Phenotypic effects of familial amyotrophic lateral sclerosis mutant Sod alleles in transgenic Drosophila - PubMed (original) (raw)

Phenotypic effects of familial amyotrophic lateral sclerosis mutant Sod alleles in transgenic Drosophila

Robin J Mockett et al. Proc Natl Acad Sci U S A. 2003.

Abstract

A subset of patients suffering from familial amyotrophic lateral sclerosis (FALS) exhibit point mutations in the gene encoding Cu-Zn superoxide dismutase [superoxide:superoxide oxidoreductase, EC (SOD)]. The human wild-type and five FALS Sod mutant transgenes were introduced into the fruit fly, Drosophila melanogaster, in a Cu-Zn Sod null background. Sod null flies had dramatically decreased life span, glutathione and methionine content, fertility, locomotor activity, and resistance to hyperoxic stress, compared with wild-type controls. All of these phenotypic manifestations were rescued fully by a single human wild-type allele, expressing 5-10% of wild-type SOD activity. Full recovery of wild-type life span was also observed when human mutant and wild-type alleles were placed together in the fly Sod null background. The FALS Sod mutations alone caused a recessive phenotype, usually involving low or undetectable levels of SOD activity, in which: (i) full restoration of the wild-type phenotype was observed among young adults, and (ii) older adults exhibited a sudden increase in oxidative stress, accompanied by physiological impairment of abrupt onset, and followed by premature death.
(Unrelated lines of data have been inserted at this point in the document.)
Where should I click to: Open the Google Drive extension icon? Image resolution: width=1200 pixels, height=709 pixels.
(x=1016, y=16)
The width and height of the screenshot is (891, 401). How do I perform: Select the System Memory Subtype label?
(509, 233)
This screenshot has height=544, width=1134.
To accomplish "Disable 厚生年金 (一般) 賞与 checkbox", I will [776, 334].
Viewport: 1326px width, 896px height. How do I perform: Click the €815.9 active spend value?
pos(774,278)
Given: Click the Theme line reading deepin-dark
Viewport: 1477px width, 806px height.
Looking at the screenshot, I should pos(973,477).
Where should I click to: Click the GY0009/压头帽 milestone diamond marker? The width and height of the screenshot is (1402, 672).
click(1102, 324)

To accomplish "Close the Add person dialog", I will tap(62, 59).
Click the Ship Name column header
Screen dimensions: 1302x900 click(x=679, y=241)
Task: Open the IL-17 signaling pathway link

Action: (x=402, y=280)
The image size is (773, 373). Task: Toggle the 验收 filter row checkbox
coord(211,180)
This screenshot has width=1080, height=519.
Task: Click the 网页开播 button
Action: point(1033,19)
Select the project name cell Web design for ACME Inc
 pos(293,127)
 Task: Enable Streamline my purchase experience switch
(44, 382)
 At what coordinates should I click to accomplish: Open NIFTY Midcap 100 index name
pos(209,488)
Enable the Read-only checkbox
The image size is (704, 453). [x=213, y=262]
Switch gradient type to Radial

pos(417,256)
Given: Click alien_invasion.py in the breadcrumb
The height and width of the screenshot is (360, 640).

Thus, the minimal SOD activity associated with the FALS Sod mutations appears to determine longevity, not by chronically increasing oxidative stress, but by limiting the time in which a viable redox environment can be maintained. However, the dominant gain of function by mutant SOD, which occurs in human patients and in the transgenic mouse model of FALS, is not observed in Drosophila.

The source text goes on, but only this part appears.